DE1118539B - Rocket combustion chamber - Google Patents

Description

Rocket Combustion Chamber The invention relates to a rocket combustion chamber with a diameter that changes in the meridional section along the longitudinal axis.

For many purposes, rocket combustion chambers are separated from one another End to end changing diameter is needed, and it is known to do so Form chambers from rods or tubes, the cross-section of these rods or pipes do not need to be changed despite changes in the chamber diameter. In addition to cheaper production through the use of rods or tubes practically constant cross-section is when using tubes of the The advantage is that the free flow cross-section for the Coolant practically does not change.

In a known construction, the difficulties which result from the change in the chamber diameter, corrected by the fact that a Winding of the pipes used with different pitches around the longitudinal axis of the chamber is placed. Another known variable diameter rocket combustion chamber consists of tubes running next to one another in the axial direction, which at points Larger diameter of the combustion chamber in the circumferential direction aligned with one another oval are pressed, with the major axis in the circumferential direction so that they are with adjacent Pipes can still come into contact, while in places of smaller diameter In the chamber, the pipes are left with a circular cross-section.

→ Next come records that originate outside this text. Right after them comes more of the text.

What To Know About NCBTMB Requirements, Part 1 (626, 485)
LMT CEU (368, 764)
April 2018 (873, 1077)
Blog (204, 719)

With the invention, the last-mentioned construction is improved, and the invention thus relates to a rocket combustion chamber with a meridional section changing diameter along the longitudinal axis, the boundary wall of which consists of in axially extending rods arranged next to one another is formed, which are aligned with one another in the circumferential direction at points of larger chamber diameter and are in contact with the neighboring bars.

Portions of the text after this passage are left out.